Starting at the line containing "The height and width of the screenshot is (815, 947)." and continuing through the line containing "click(262, 79)", reproduce the material with "Slack" swapped for "Teams" and nothing else altered.

▸ Entries on locating words and elements:
──────

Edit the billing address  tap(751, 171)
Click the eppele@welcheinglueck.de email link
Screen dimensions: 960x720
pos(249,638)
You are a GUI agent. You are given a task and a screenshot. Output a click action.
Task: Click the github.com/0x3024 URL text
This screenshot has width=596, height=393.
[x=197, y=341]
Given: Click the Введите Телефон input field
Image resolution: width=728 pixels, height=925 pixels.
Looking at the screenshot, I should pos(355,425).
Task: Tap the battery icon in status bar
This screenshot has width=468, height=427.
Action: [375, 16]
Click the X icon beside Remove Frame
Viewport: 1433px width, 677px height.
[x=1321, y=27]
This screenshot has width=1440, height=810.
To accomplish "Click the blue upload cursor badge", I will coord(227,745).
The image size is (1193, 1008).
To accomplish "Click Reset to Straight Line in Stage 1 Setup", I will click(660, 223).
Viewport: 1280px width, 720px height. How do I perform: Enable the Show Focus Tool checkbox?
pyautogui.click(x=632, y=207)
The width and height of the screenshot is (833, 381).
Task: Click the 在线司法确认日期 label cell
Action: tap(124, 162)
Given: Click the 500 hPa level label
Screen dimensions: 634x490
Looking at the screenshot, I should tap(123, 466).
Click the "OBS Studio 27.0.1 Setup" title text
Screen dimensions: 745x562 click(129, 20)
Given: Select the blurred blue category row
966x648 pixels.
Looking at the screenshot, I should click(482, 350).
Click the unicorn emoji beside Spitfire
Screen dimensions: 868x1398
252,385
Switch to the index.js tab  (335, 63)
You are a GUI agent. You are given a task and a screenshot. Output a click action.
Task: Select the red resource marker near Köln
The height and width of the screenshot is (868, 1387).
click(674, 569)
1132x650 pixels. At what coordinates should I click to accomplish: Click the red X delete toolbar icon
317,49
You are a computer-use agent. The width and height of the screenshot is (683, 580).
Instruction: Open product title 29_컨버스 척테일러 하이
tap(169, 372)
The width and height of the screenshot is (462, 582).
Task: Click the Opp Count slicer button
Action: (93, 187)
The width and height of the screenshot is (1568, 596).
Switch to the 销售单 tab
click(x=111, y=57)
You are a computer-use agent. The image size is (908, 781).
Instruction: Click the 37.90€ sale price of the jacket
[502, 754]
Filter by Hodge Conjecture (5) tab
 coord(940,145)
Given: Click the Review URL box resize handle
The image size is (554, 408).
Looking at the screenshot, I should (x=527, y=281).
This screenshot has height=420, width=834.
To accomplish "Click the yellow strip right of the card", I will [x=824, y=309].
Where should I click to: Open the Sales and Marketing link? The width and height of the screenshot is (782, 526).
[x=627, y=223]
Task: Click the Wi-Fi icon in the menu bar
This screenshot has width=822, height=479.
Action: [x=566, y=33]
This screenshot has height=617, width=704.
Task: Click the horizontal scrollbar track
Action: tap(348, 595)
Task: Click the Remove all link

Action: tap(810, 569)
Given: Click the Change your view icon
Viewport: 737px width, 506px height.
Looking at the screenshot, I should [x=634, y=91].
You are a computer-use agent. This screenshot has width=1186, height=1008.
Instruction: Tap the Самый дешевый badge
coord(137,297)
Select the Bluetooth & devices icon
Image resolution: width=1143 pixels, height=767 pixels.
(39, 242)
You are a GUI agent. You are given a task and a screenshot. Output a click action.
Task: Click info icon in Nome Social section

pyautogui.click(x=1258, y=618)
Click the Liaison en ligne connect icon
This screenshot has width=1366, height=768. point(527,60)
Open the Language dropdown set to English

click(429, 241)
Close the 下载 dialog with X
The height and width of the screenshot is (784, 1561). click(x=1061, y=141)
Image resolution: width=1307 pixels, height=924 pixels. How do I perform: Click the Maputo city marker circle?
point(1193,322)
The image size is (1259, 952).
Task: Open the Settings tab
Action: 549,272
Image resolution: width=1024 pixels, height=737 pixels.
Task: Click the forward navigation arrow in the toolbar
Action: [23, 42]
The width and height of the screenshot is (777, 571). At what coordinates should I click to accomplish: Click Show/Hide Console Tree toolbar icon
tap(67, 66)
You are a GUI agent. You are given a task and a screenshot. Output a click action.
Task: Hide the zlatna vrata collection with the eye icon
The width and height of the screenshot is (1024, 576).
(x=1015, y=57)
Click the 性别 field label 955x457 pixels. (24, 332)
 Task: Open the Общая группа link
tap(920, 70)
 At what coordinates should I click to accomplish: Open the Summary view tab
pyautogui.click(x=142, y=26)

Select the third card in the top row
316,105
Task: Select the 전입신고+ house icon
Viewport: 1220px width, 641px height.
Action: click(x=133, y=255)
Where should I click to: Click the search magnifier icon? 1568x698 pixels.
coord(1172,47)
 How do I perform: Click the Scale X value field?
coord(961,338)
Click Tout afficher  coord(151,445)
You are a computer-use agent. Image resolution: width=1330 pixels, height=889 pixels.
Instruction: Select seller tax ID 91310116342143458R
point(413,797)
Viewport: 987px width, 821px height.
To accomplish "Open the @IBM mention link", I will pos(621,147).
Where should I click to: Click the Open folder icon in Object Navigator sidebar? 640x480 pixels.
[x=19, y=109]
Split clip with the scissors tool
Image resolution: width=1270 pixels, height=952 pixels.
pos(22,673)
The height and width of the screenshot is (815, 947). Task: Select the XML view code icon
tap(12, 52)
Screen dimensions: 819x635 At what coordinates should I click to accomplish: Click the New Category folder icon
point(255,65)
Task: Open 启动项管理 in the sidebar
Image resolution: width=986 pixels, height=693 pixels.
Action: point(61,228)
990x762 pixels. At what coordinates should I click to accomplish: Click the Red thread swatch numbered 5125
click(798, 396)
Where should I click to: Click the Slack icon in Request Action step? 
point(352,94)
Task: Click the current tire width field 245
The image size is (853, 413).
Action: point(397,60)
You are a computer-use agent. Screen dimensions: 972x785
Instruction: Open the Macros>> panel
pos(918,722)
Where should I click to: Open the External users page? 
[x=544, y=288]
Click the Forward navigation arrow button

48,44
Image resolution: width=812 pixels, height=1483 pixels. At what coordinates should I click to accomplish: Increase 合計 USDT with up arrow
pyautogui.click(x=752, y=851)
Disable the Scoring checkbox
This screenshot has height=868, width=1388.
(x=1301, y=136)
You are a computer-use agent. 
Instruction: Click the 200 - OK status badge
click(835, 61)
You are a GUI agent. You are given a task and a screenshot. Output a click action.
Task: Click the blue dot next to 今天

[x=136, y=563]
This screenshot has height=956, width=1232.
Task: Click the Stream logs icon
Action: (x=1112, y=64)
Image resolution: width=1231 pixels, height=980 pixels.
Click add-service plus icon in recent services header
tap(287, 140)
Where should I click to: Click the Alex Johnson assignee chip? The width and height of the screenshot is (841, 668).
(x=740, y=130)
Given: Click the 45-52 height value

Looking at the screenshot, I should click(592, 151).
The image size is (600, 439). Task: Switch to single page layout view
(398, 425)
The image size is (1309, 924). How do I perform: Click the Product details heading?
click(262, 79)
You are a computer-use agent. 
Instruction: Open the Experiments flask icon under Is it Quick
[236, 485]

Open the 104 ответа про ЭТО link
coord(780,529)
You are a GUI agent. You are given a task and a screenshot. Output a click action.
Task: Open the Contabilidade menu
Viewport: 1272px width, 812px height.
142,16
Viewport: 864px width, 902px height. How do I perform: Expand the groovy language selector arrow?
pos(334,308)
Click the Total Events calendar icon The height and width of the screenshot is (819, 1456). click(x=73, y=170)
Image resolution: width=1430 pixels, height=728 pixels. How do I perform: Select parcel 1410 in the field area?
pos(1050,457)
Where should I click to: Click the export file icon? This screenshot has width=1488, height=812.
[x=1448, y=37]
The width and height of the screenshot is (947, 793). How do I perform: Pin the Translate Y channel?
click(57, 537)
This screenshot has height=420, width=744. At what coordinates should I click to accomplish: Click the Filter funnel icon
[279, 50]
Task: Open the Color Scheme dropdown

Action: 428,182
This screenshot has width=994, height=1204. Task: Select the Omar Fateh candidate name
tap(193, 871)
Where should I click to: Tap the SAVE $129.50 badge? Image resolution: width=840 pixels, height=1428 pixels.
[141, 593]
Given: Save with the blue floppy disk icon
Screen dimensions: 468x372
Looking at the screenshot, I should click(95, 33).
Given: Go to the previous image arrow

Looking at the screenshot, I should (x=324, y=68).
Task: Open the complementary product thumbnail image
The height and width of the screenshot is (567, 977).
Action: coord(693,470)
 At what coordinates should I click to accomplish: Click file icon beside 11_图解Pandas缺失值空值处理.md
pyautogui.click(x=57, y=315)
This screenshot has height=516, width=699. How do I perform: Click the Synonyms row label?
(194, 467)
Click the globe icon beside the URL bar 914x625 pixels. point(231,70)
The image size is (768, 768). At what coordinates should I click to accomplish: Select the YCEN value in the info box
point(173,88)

──────

▸ THE RESULT:
The height and width of the screenshot is (815, 947). Task: Select the XML view code icon
tap(12, 52)
Screen dimensions: 819x635 At what coordinates should I click to accomplish: Click the New Category folder icon
point(255,65)
Task: Open 启动项管理 in the sidebar
Image resolution: width=986 pixels, height=693 pixels.
Action: point(61,228)
990x762 pixels. At what coordinates should I click to accomplish: Click the Red thread swatch numbered 5125
click(798, 396)
Where should I click to: Click the Teams icon in Request Action step? 
point(352,94)
Task: Click the current tire width field 245
The image size is (853, 413).
Action: point(397,60)
You are a computer-use agent. Screen dimensions: 972x785
Instruction: Open the Macros>> panel
pos(918,722)
Where should I click to: Open the External users page? 
[x=544, y=288]
Click the Forward navigation arrow button

48,44
Image resolution: width=812 pixels, height=1483 pixels. At what coordinates should I click to accomplish: Increase 合計 USDT with up arrow
pyautogui.click(x=752, y=851)
Disable the Scoring checkbox
This screenshot has height=868, width=1388.
(x=1301, y=136)
You are a computer-use agent. 
Instruction: Click the 200 - OK status badge
click(835, 61)
You are a GUI agent. You are given a task and a screenshot. Output a click action.
Task: Click the blue dot next to 今天

[x=136, y=563]
This screenshot has height=956, width=1232.
Task: Click the Stream logs icon
Action: (x=1112, y=64)
Image resolution: width=1231 pixels, height=980 pixels.
Click add-service plus icon in recent services header
tap(287, 140)
Where should I click to: Click the Alex Johnson assignee chip? The width and height of the screenshot is (841, 668).
(x=740, y=130)
Given: Click the 45-52 height value

Looking at the screenshot, I should click(592, 151).
The image size is (600, 439). Task: Switch to single page layout view
(398, 425)
The image size is (1309, 924). How do I perform: Click the Product details heading?
click(262, 79)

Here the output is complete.